Typically, an optimizer is used as follows:
construct the optimizer
(optional) register each parameter with its specs.
use the optimizer to update parameter values given parameter gradients and other optional info
The subclasses should override the apply_with_lr function to do the real parameter udpate.
- Parameters
lr (float) – a constant value for the learning rate
momentum (float) – a constant value for the momentum value
weight_decay (float) – the coefficent for L2 regularizer, which is mutually exclusive with ‘regularizer’.
regularizer – an instance of Regularizer or RegularizerConf; If set, regularization would be applied in apply_with_lr(). Users can also do regularization outside.
constraint – an instance of Constraint or ConstraintConf; If set, constraint would be applied inside apply_with_lr(). Users can also apply constraint outside.
-
register
(name, specs)¶ Register the param specs, including creating regularizer and constraint per param object. Param specific regularizer and constraint have higher priority than the global ones. If all parameters share the same setting for learning rate, regularizer and constraint, then there is no need to call this function.
- Parameters
name (str) – parameter name
specs (ParamSpec) – protobuf obj, including regularizer and constraint, multipliers for learning rate and weight decay.
-
apply_regularizer_constraint
(epoch, value, grad, name=None, step=-1)¶ Apply regularization and constraint if available.
If there are both global regularizer (constraint) and param specific regularizer (constraint), it would use the param specific one.
-
apply_with_lr
(epoch, lr, grad, value, name=None, step=-1)¶ Do update of parameters with given learning rate if the grad is not empty.
The subclass optimizer must override this function. This function do nothing if the grad is empty.
- Parameters
epoch (int) – training epoch ID
lr (float) – learning rate
grad (Tensor) – parameter gradient
value (Tesnor) – parameter value
name (string) – paramter name to index parameter specific updating rules (including regularizer and constraint)

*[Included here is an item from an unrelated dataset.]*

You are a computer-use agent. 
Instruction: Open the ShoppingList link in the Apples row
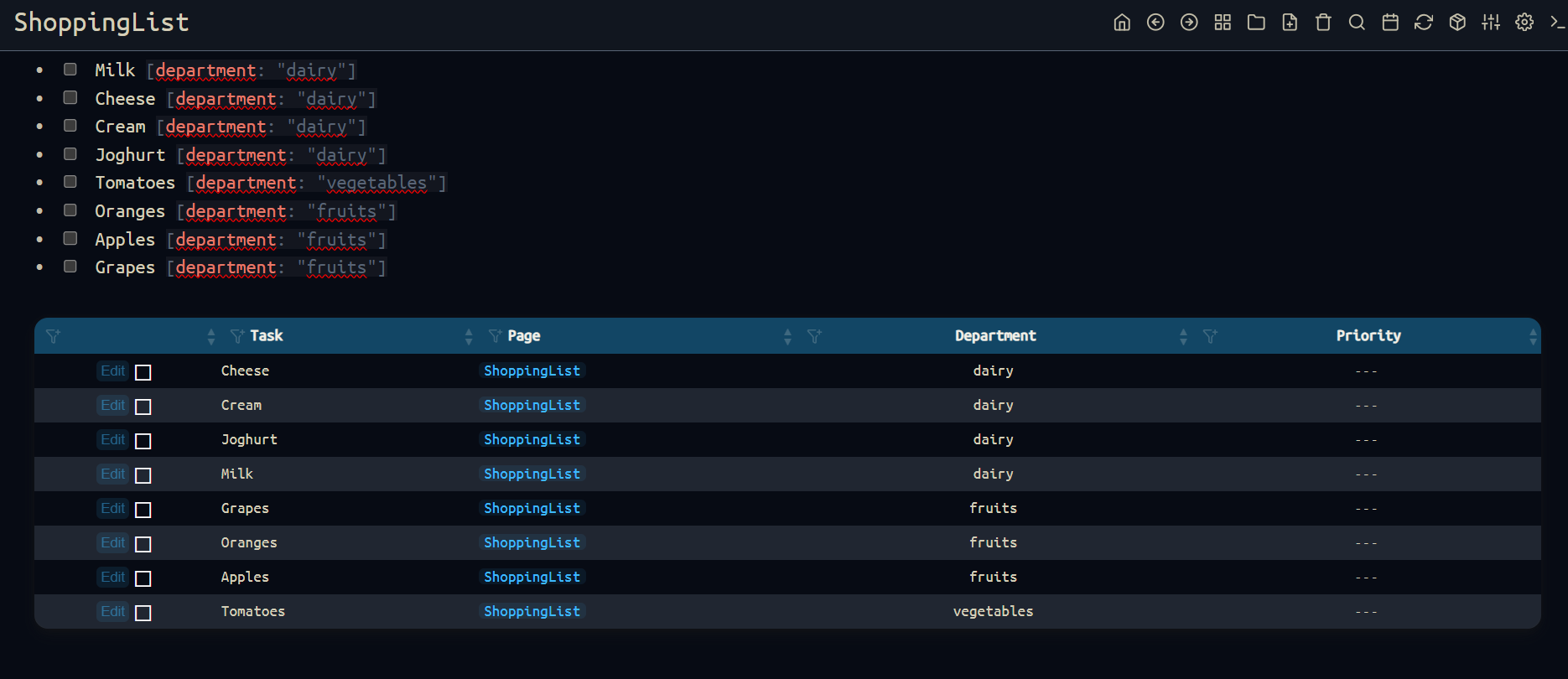click(532, 578)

step (int) – iteration ID within one epoch
- Returns
updated parameter value
-
apply
(epoch, grad, value, name=None, step=-1)¶ Do update assuming the learning rate generator is set.
The subclass optimizer does not need to override this function.
- Parameters
epoch (int) – training epoch ID
grad (Tensor) – parameter gradient
value (Tesnor) – parameter value
name (string) – paramter name to retrieval parameter specific updating rules (including regularizer and constraint)
step (int) – training iteration ID within one epoch
- Returns
updated parameter value
-
class
singa.optimizer.
SGD
(lr=None, momentum=None, weight_decay=None, regularizer=None, constraint=None)¶ Bases:
singa.optimizer.Optimizer
The vallina Stochasitc Gradient Descent algorithm with momentum.
See the base Optimizer for all arguments.
-
apply_with_lr
(epoch, lr, grad, value, name, step=-1)¶ Do update of parameters with given learning rate if the grad is not empty.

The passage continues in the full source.